Abigail with attitude: Deutsche and Morgan Stanley's earnings challenge
The financial landscape is changing and certain macro themes are beginning to emerge.
For several years now, the regulators have been the bugbear of the big banks. Once the world stabilized, the regulators started to crack the whip on numerous issues such as pay, capital ratios and proprietary trading. In 2013, a new ogre emerged in the form of litigation risk. This is making big inroads into banks’ profitability and it is difficult to be sure when and where such contingent liabilities will end. Bank investors should beware.
However, I can see other more positive developments. Growth is returning to most of the main economies. This will be good for the big banks. "As the economy goes, so go the banks," a hedge fund manager ruminated.
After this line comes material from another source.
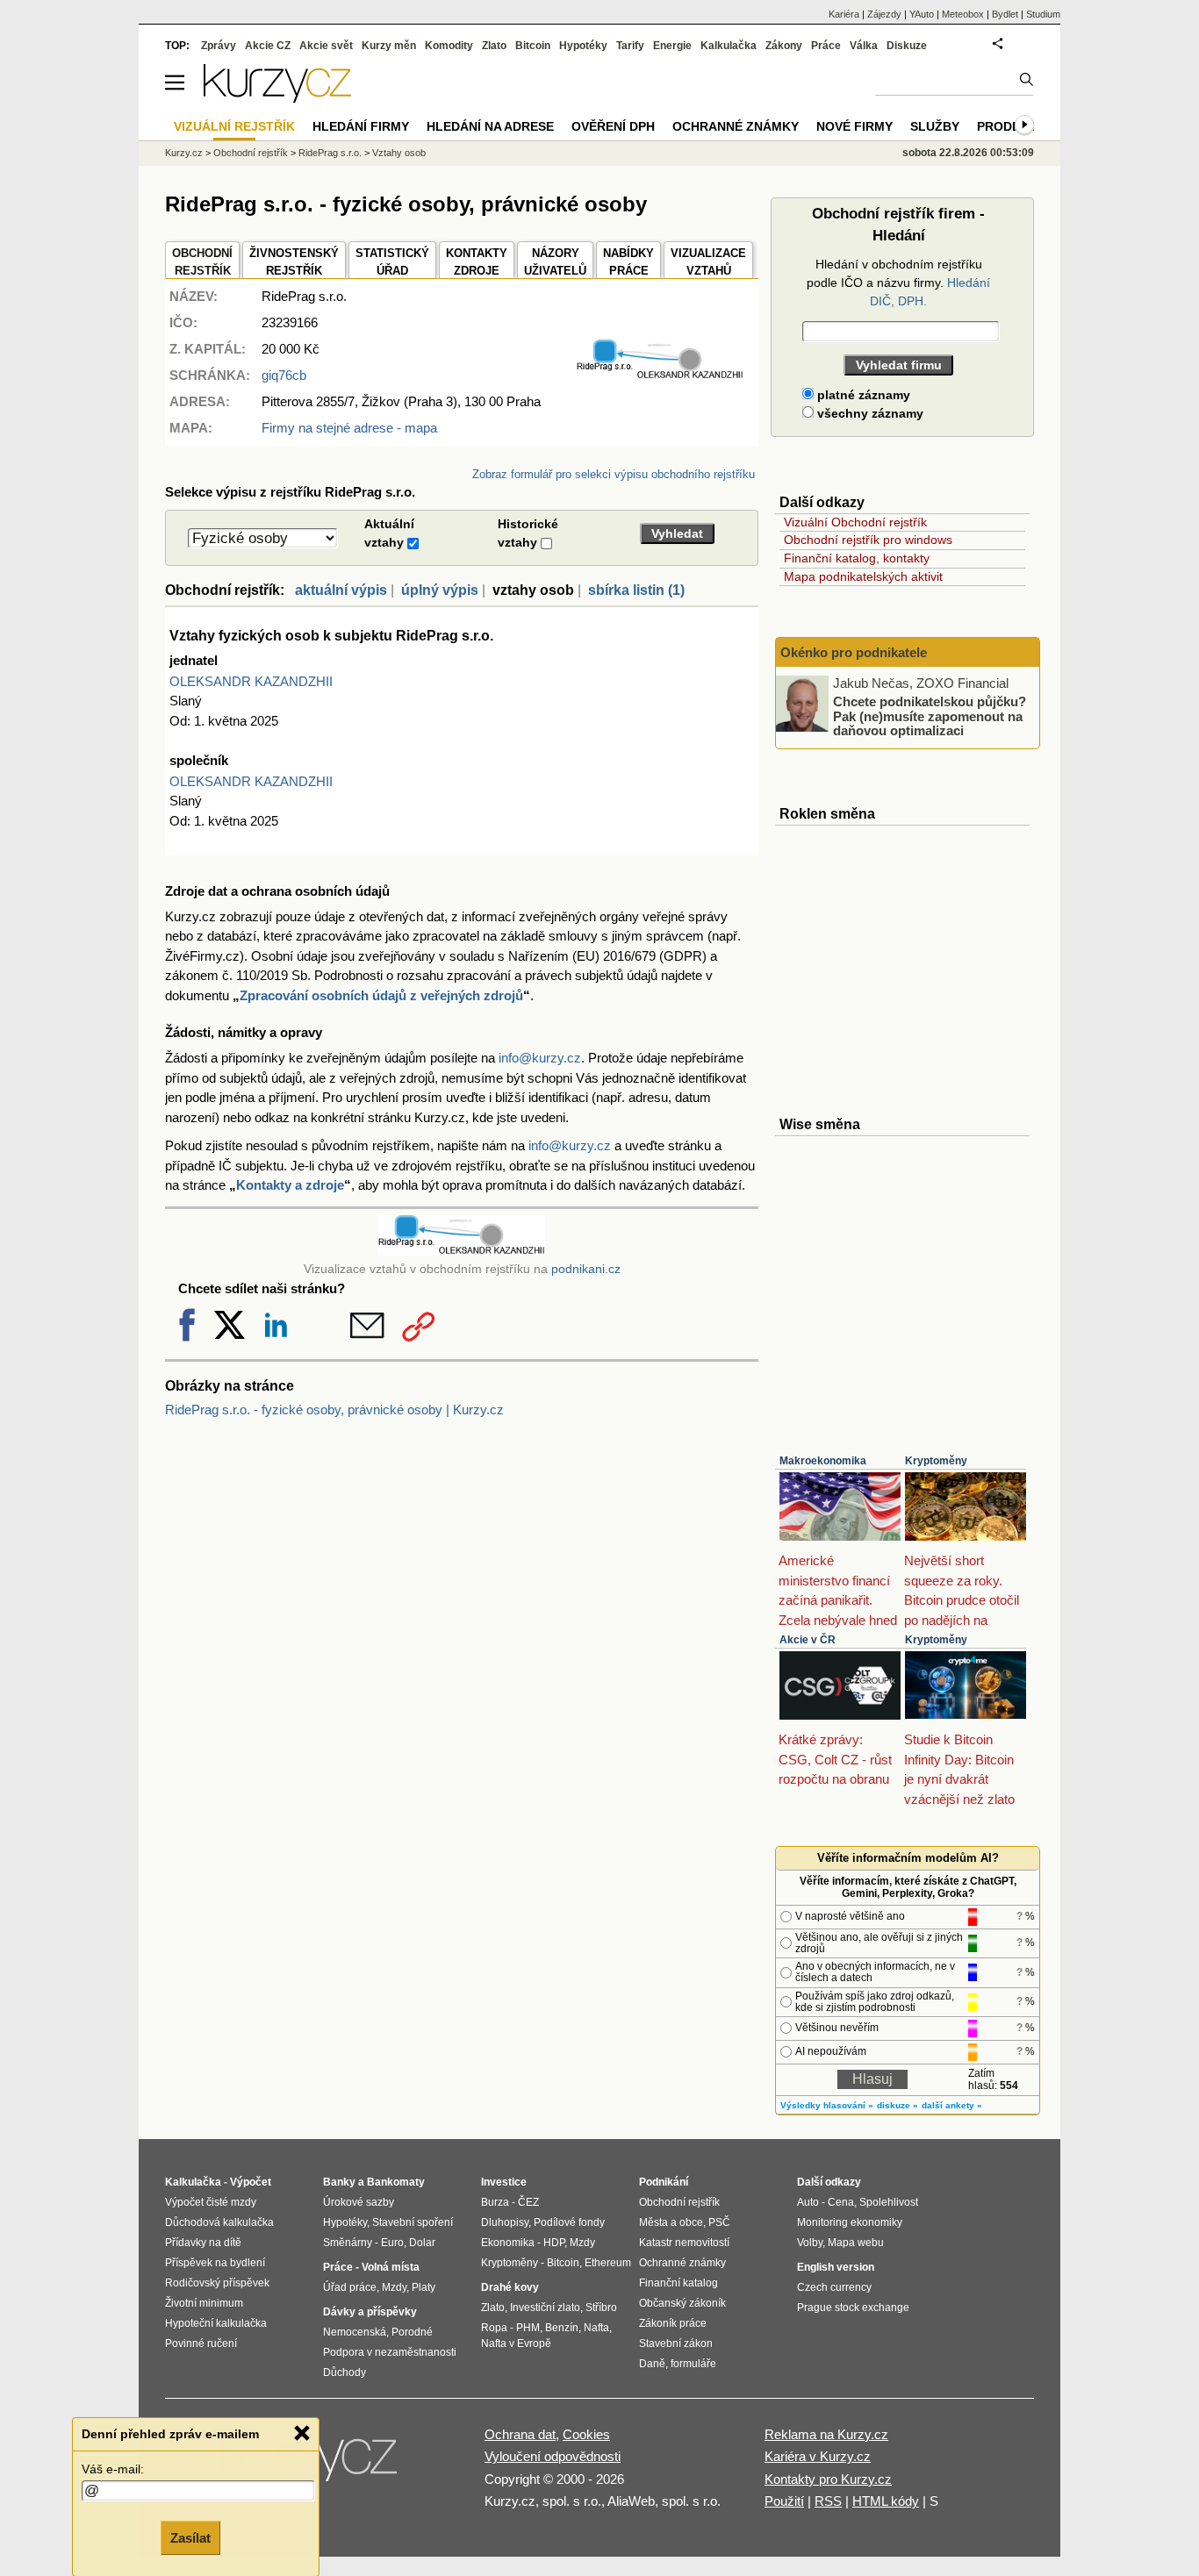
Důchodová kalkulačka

As yield curves steepen, banks will be able to make money on the differential between short-term rates (where they can fund themselves) and longer-term rates (where they can lend or invest).
Also, growth implies ‘animal spirits’, which in turn means that traditional corporate finance could increase substantially. Last year there were IPOs from numerous companies including Twitter and Hilton, and blockbuster deals such as the Vodafone/Verizon transaction or the Dell management buyout.
If equity markets are buoyant, brokers are back. The retail investor, always a lumbering beast, has woken up and started to believe that the cult of equity may not be dead after all.